Economic and fiscal context
 
What is in the budget?
  • The Department of Finance expects the economy to grow by 4.2% in 2016 and 3.5% in 2017, driven by strong domestic demand. The technical assumption in the Department of Finance’s forecasts of euro/sterling of £0.85 in 2017 now looks unlikely. As a result the forecasts underplay the likely impact of Brexit.
  • The current side of the public finances is expected to be in surplus of just over €2 billion including interest payments in 2017. Before interest, the state is running a €8.3 billion current surplus. On the capital it is running a €4.1 billion deficit.
  • Including non-exchequer and one-off items the Government expects the budget to in effect be balanced, with the deficit falling to only -0.4% of GDP in 2017.
  • The budget saw total new policy changes worth €2.1 billion of which €900 million (Lansdowne Road pay increases, and demographic service pressures) had already been baked in. The budget saw the announcement of €1.2 billion of measure of which €905 million went to spending and €295 million went to net tax cuts.
  • The Government has set a new medium term target of debt-to-GDP of 45%, a full 15 percentage points below that required by the EU fiscal rules.


What does it mean for business?


The State is now taking in significantly more than it is spending on day-to-day items. Like any business it has a continuous investment cycle. Ibec believes that while the balance on the current side is about right, given the risks in the economy, there is still much left to be desired when it comes to capital spending. The Government has, however, been hamstrung in this regard by the unfavourable treatment of investment under the EU fiscal rules. It remains to be seen how a contingency fund and debt to GDP target of 45% will be appropriate if infrastructural pressures continue to mount.

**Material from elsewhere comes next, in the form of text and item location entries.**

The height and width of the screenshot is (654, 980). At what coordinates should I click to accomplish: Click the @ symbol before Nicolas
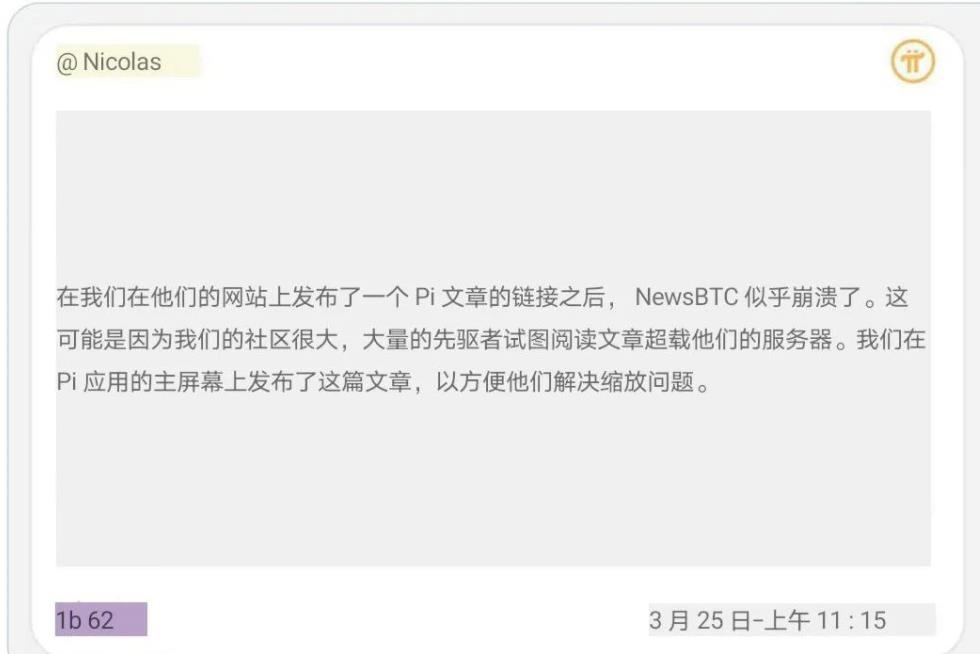pyautogui.click(x=67, y=63)
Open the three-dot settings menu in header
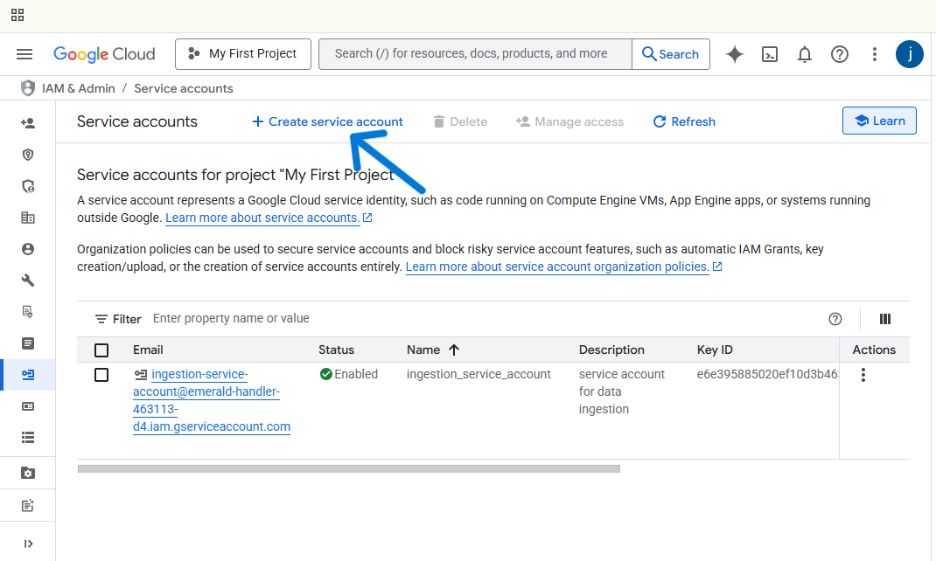The width and height of the screenshot is (936, 561). pyautogui.click(x=874, y=54)
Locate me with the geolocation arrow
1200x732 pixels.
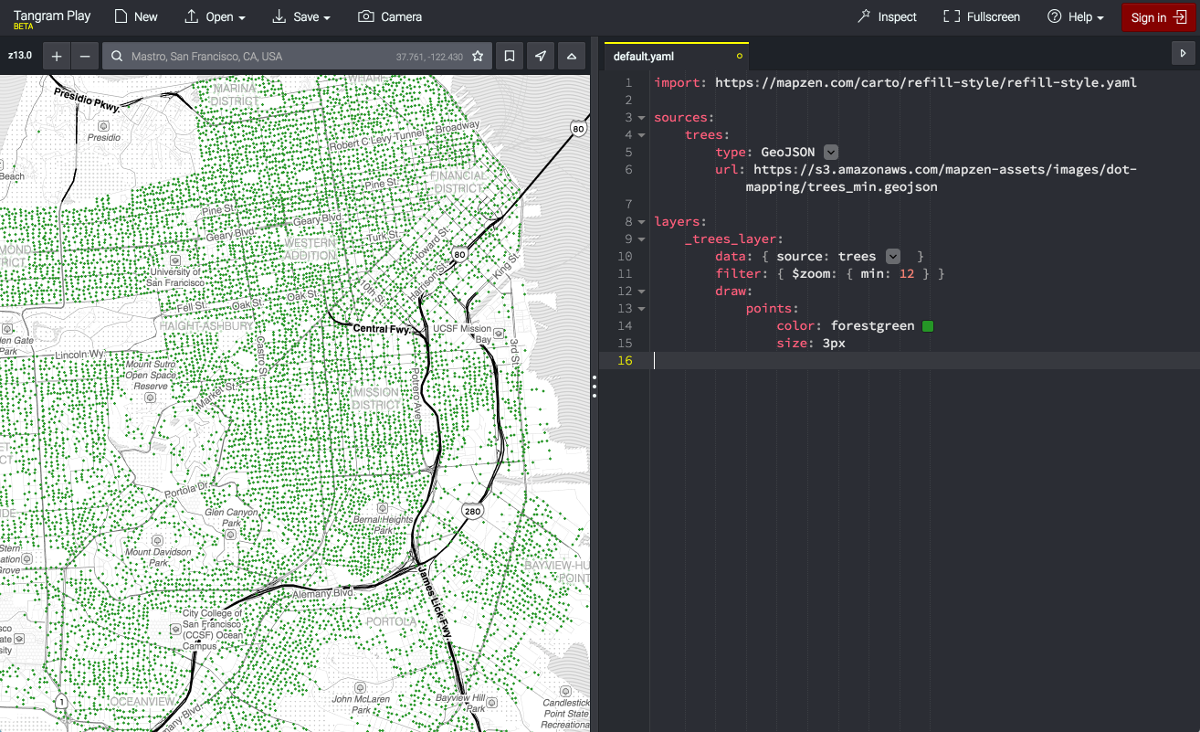coord(540,57)
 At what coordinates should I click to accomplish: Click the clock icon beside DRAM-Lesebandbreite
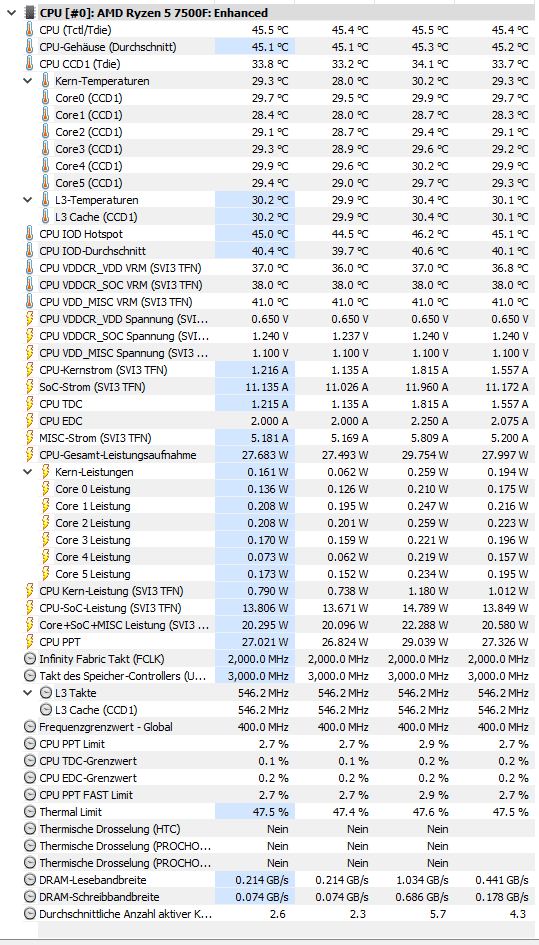(29, 879)
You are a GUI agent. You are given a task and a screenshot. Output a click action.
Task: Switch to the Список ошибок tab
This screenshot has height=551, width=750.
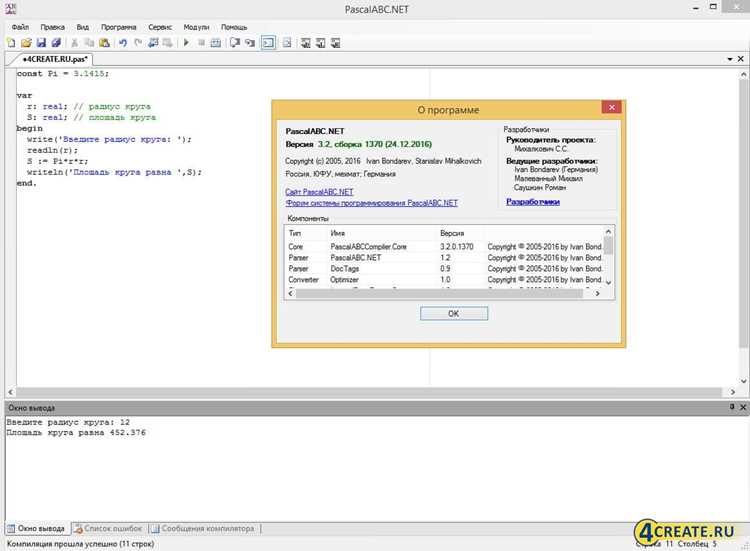pos(109,529)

On the mix of tax and spending the government has hit most of the expected targets focusing on quality of life issues such as childcare, housing and education in line with Ibec priorities while making incremental changes to the tax system which will help entrepreneurs.

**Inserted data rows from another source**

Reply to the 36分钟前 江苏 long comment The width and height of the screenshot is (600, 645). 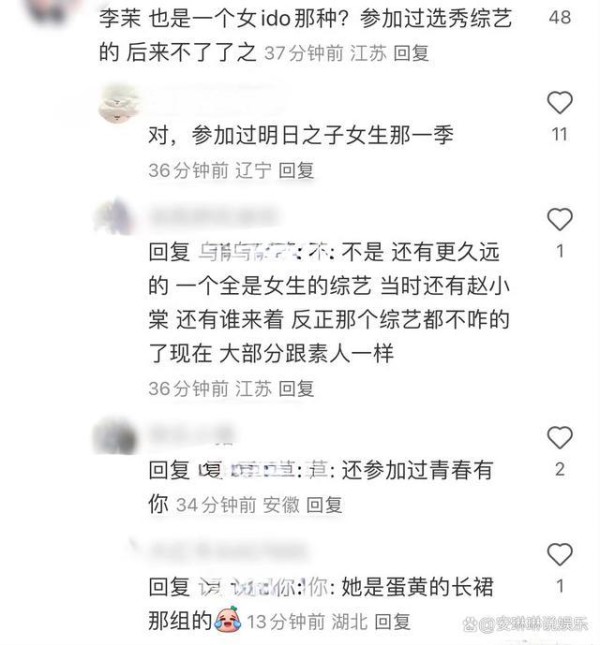click(x=296, y=388)
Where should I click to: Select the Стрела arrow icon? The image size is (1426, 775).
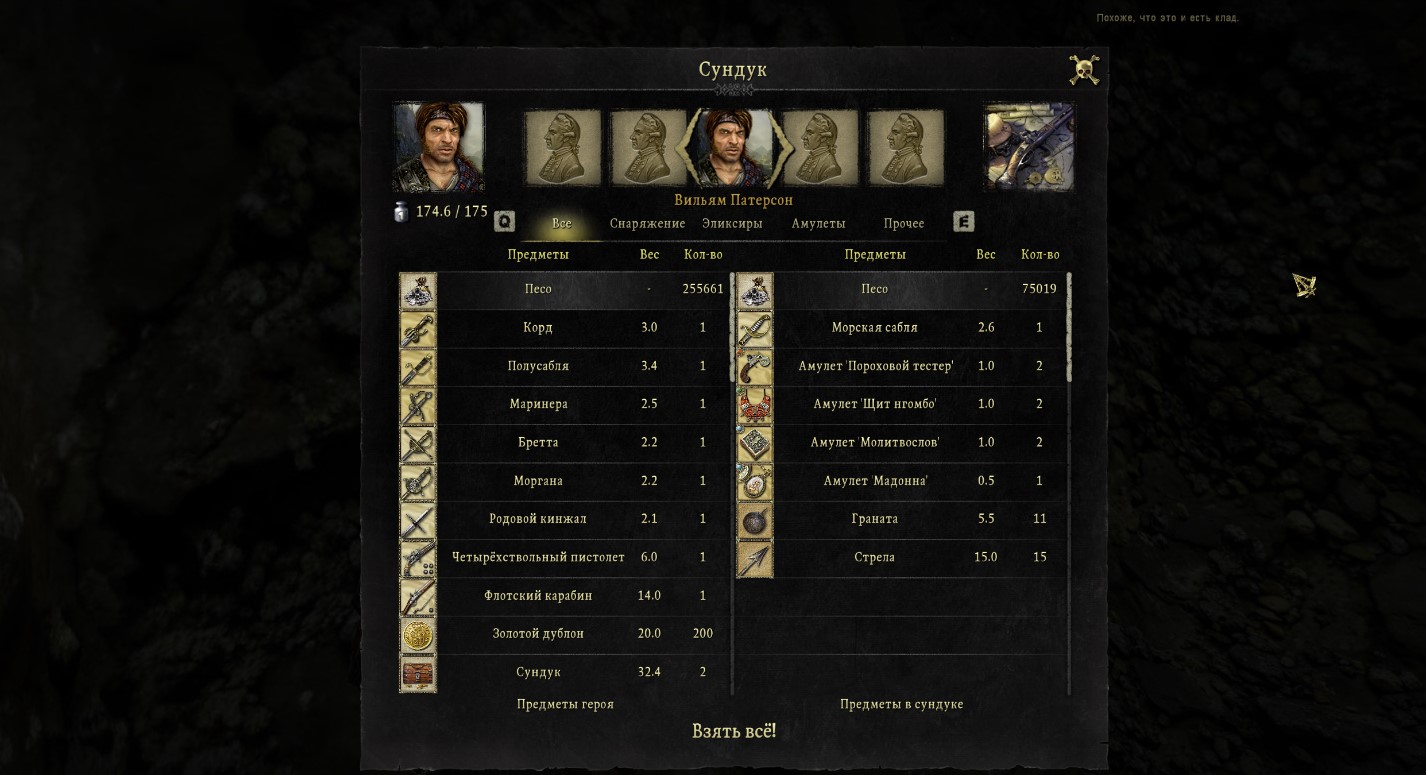[755, 558]
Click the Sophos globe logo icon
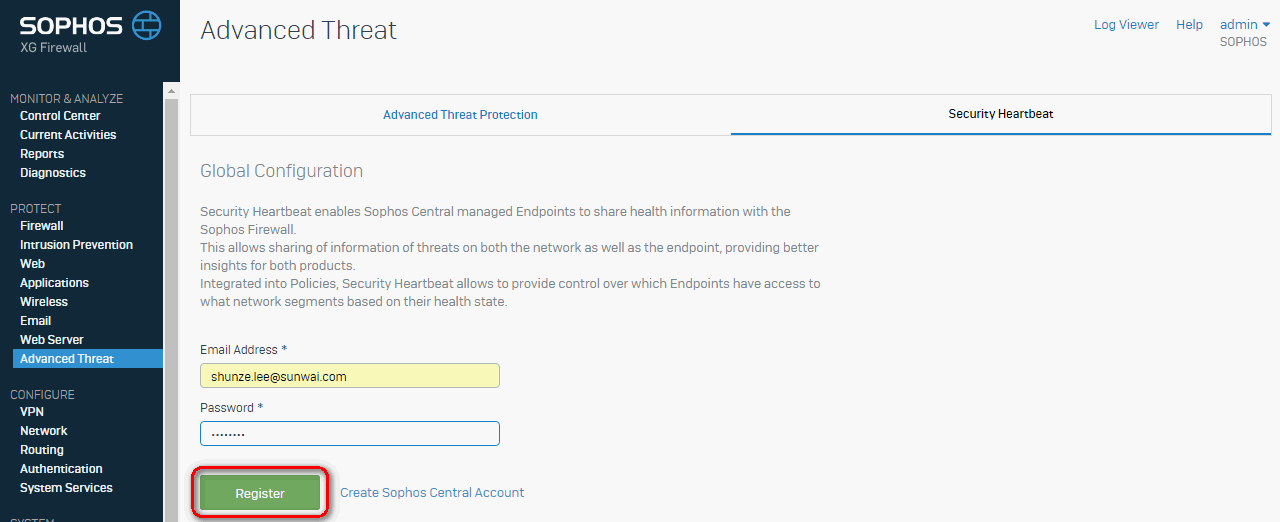1280x522 pixels. point(146,24)
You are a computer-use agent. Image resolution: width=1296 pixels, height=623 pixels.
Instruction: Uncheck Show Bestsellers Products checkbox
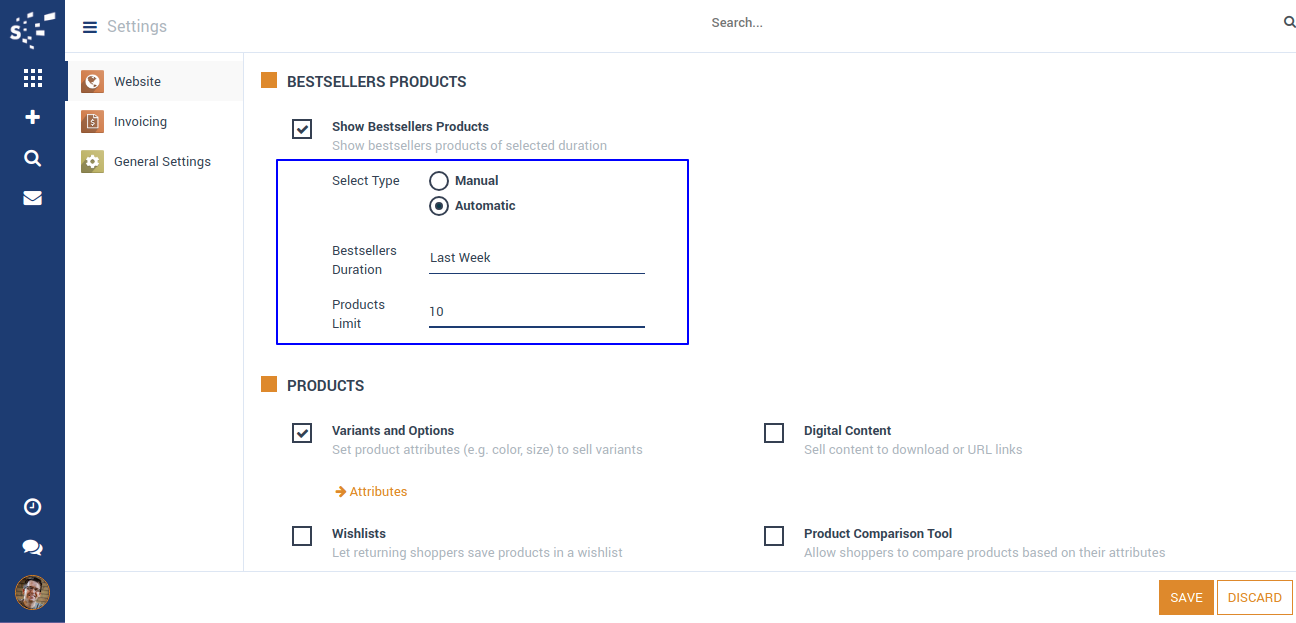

When it comes to both tax and expenditure the budget has not fully appreciated the scale of the challenge presented by Brexit, with the recent sterling weakness coming as a late shock. Ibec has been outlining for some time that the current change in currency value is structural, not cyclical, and has occurred following fundamental changes to the economic and business environment domestically and in the UK. The likely damage in terms of reduced export volumes and job losses is significant. It is important that this is addressed over the next 60 days in the form of a more comprehensive set of Brexit focused policy responses.